Problem = Among the records that follow, set down only the lines from the one containing "Task: Check the JIRA row checkbox" to the one containing "Open Explorer help", both included, exactly.

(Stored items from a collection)

★ ★ ★ ★ ★

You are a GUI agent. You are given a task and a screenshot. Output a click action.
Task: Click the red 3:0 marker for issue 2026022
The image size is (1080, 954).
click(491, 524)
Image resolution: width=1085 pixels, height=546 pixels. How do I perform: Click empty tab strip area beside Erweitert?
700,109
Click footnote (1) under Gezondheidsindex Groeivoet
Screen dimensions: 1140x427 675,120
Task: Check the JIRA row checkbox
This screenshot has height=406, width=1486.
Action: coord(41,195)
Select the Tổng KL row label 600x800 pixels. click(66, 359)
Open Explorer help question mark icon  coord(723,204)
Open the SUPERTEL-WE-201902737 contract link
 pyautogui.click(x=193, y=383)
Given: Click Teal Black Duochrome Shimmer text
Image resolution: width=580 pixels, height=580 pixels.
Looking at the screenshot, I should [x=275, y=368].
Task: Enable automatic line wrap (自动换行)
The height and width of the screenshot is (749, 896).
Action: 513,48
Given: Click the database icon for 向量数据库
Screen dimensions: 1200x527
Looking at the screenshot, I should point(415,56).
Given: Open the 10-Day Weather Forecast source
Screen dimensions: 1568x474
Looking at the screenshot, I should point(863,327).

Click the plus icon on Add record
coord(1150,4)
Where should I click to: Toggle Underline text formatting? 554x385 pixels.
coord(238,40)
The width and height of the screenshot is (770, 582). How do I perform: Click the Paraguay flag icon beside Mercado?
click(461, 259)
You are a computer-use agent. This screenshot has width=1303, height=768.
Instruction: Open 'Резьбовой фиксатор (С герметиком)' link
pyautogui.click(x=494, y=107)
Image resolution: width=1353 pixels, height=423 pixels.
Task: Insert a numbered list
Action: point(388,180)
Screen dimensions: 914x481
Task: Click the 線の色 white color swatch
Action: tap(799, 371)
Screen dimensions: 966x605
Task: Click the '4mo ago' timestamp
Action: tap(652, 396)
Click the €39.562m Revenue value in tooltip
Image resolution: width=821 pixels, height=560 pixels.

★ ★ ★ ★ ★

Result =
Task: Check the JIRA row checkbox
This screenshot has height=406, width=1486.
Action: coord(41,195)
Select the Tổng KL row label 600x800 pixels. click(66, 359)
Open Explorer help question mark icon  coord(723,204)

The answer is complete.